Details
-
Type:
Bug
-
Status: Open
-
Priority:
Major
-
Resolution: Unresolved
-
Affects Version/s: CDH4.5.0
-
Fix Version/s: None
-
Component/s: Parquet
-
Labels:None
Description
Table created with Hive:
CREATE TABLE IF NOT EXISTS complextable (
ind int,
map_col map<int,string>,
struct_col struct<key:int,value:string>,
array_col array<int>
)
ROW FORMAT SERDE 'parquet.hive.serde.ParquetHiveSerDe'
STORED AS INPUTFORMAT 'parquet.hive.DeprecatedParquetInputFormat'
OUTPUTFORMAT 'parquet.hive.DeprecatedParquetOutputFormat';
Reading with Pig:
parquet.pig.TupleConversionException: error while preparing converter for:
map_col: tuple({bag_0: {map: (key: int,value: bytearray)}})
optional group map_col {
}
at parquet.pig.convert.TupleConverter.newConverter(TupleConverter.java:128)
at parquet.pig.convert.TupleConverter.<init>(TupleConverter.java:77)
at parquet.pig.convert.TupleRecordMaterializer.<init>(TupleRecordMaterializer.java:30)
at parquet.pig.TupleReadSupport.prepareForRead(TupleReadSupport.java:166)
...
Caused by: java.lang.NullPointerException
at parquet.pig.TupleReadSupport.getPigSchemaFromFile(TupleReadSupport.java:80)
at parquet.pig.TupleReadSupport.prepareForRead(TupleReadSupport.java:107)
at parquet.hadoop.InternalParquetRecordReader.initialize(InternalParquetRecordReader.java:137)

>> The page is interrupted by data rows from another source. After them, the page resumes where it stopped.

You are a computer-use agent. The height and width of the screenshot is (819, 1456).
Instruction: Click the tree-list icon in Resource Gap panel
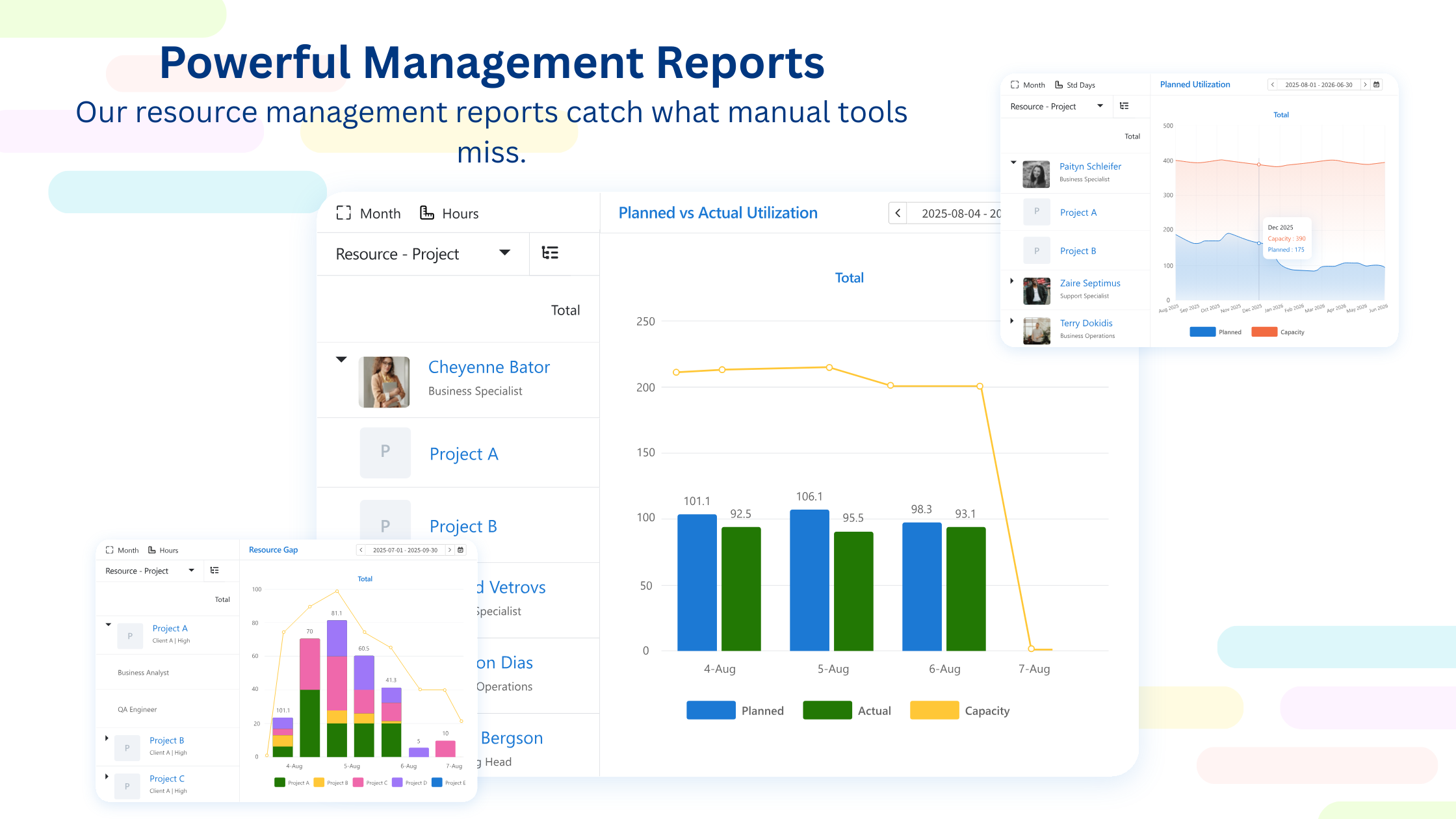214,570
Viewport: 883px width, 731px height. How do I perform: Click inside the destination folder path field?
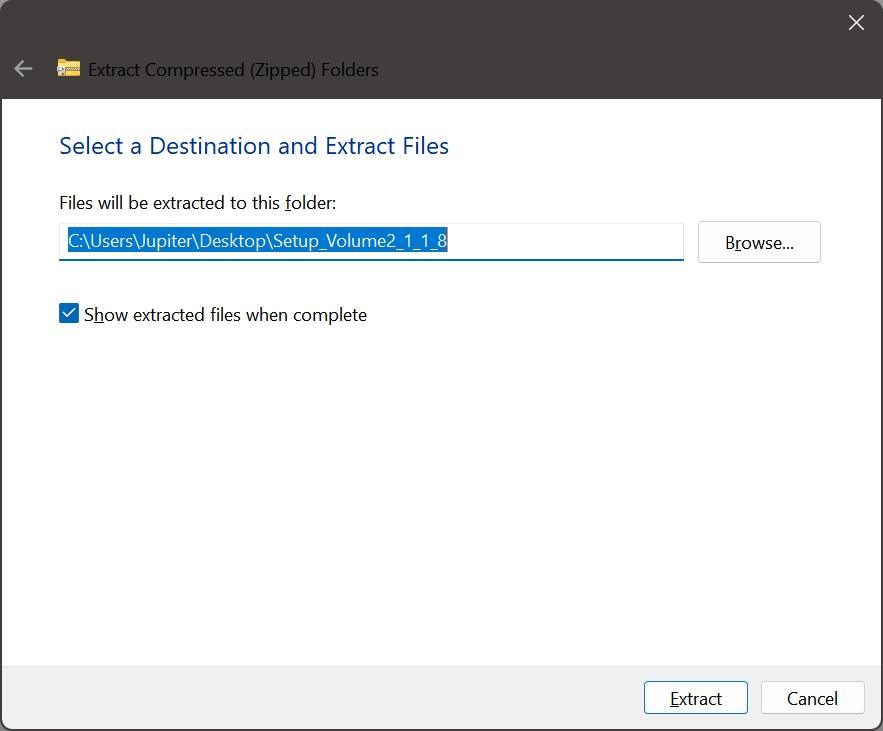point(371,242)

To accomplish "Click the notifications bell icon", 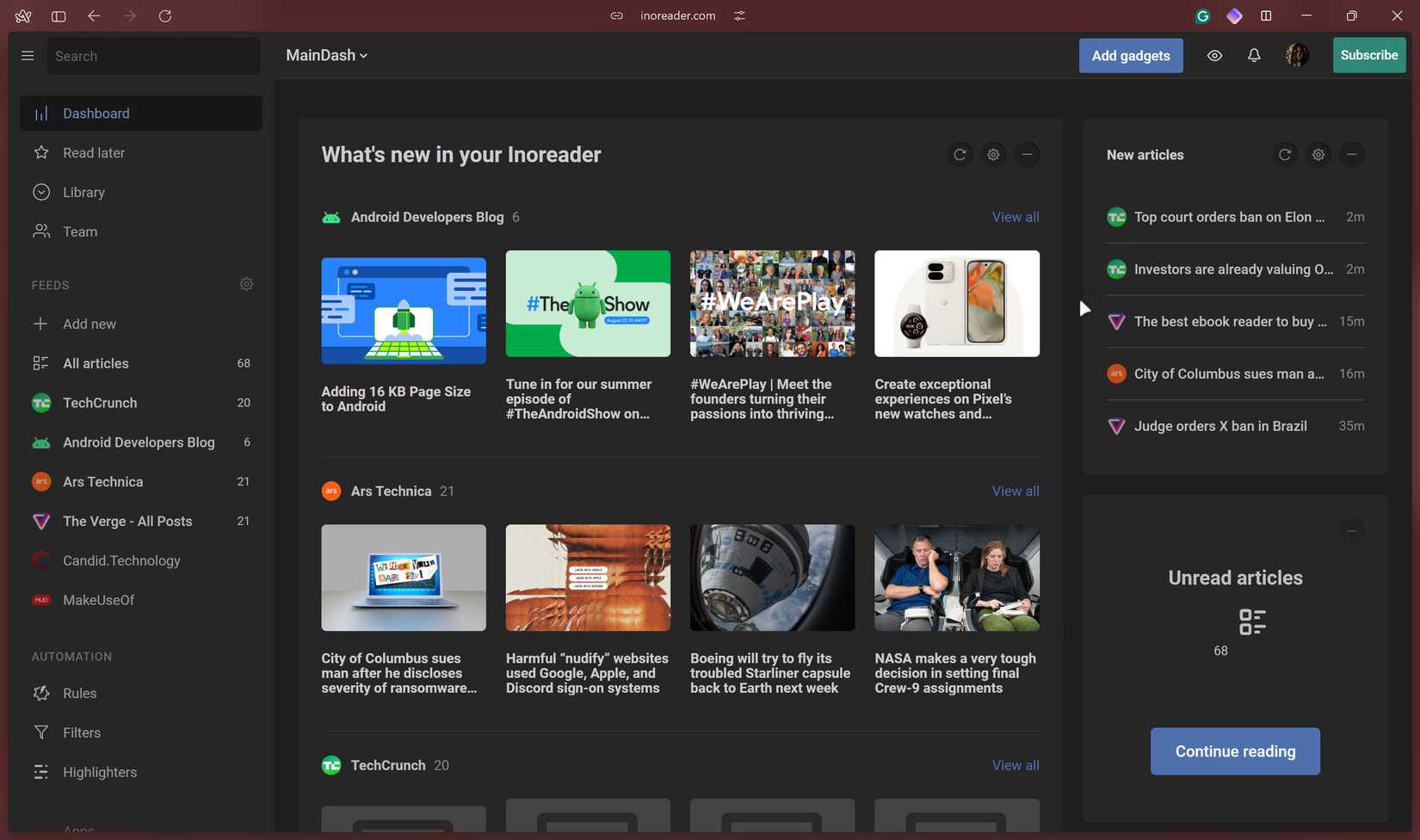I will pos(1254,55).
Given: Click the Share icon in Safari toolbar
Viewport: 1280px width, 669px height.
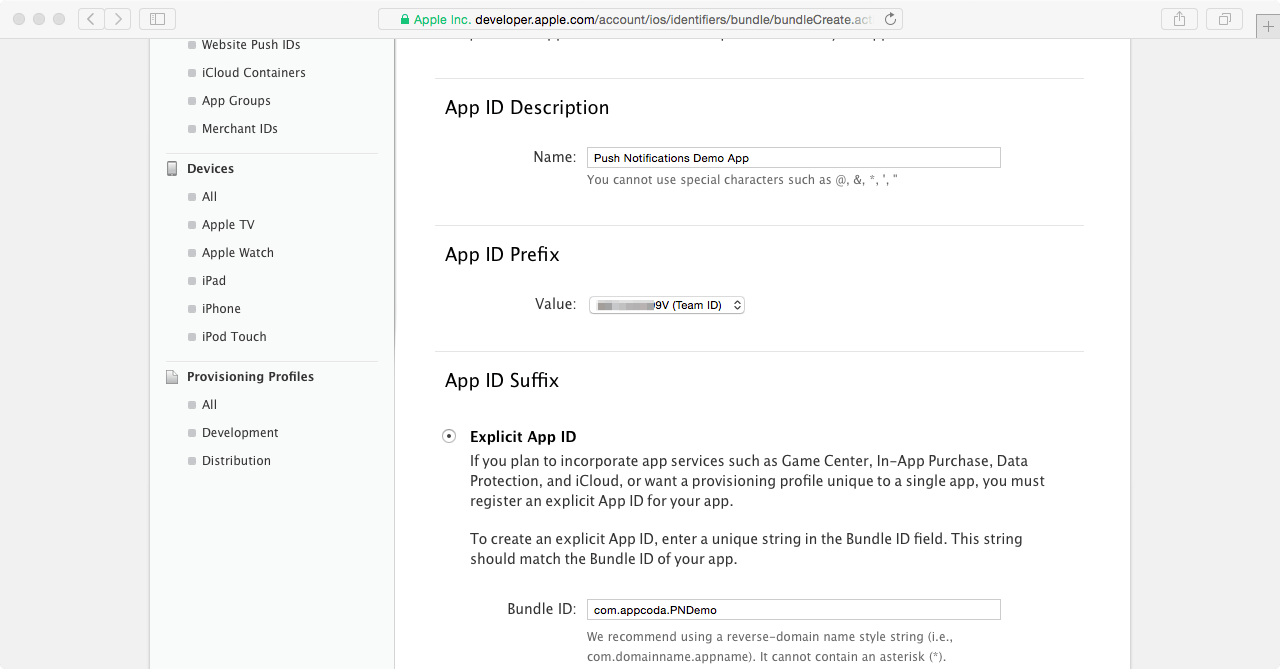Looking at the screenshot, I should click(x=1178, y=18).
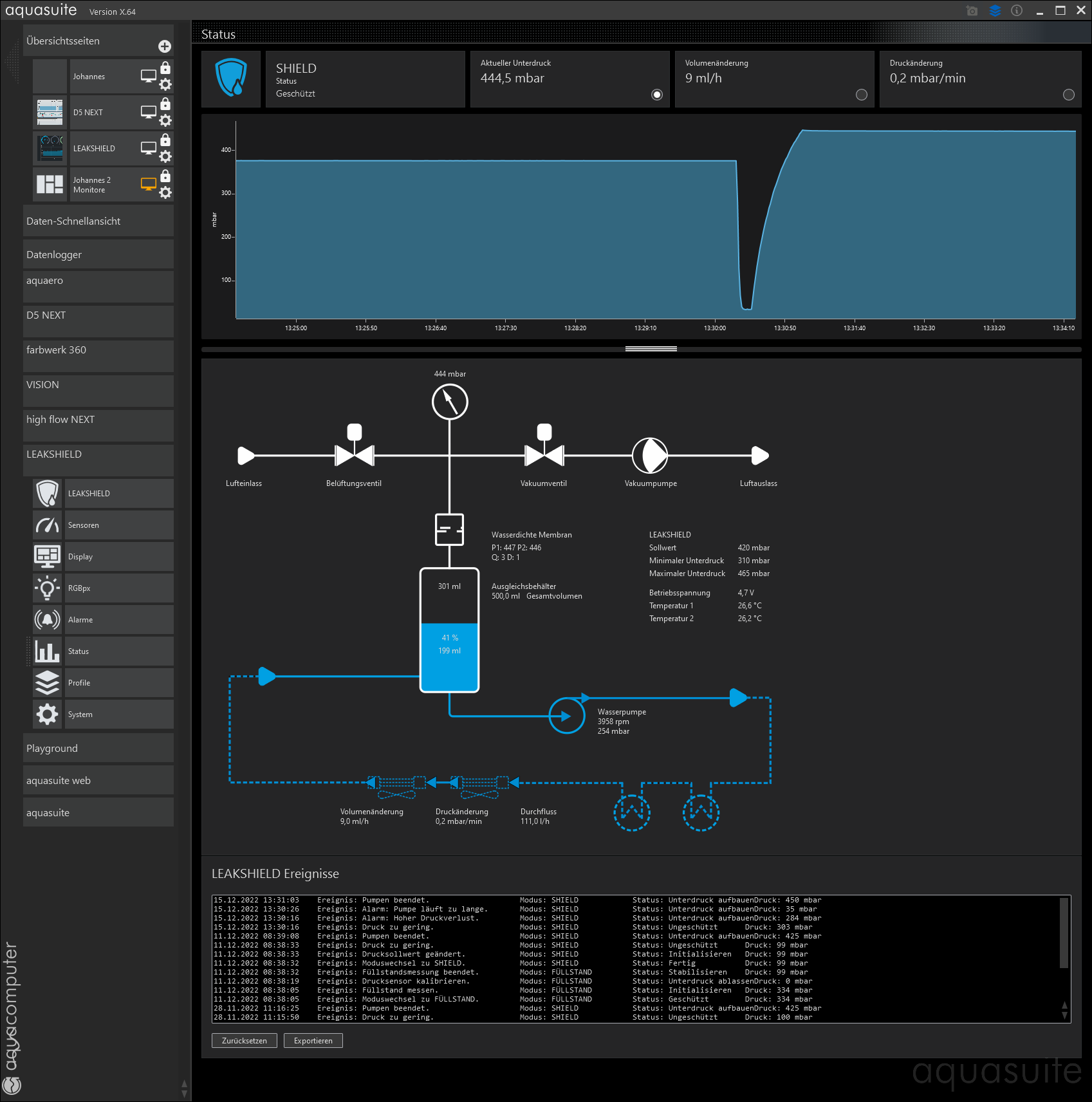Click the screenshot camera icon in title bar
Viewport: 1092px width, 1102px height.
coord(972,11)

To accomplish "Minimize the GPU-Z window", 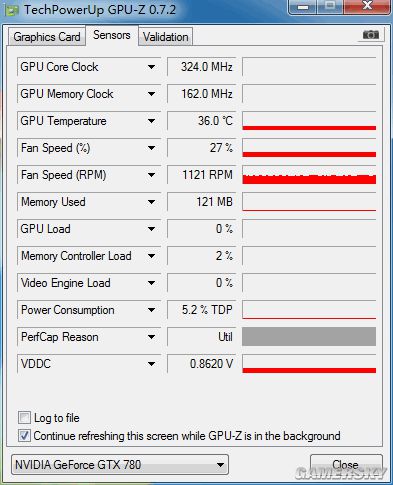I will point(303,7).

The parquet-mr github site (https://github.com/parquet/parquet-mr) says the following about reading with Pig:
"If the data was stored using another method, you will need to provide the Pig schema equivalent to the data you stored (you can also write the schema to the file footer while writing it – but that's pretty advanced). We will provide a basic automatic schema conversion soon."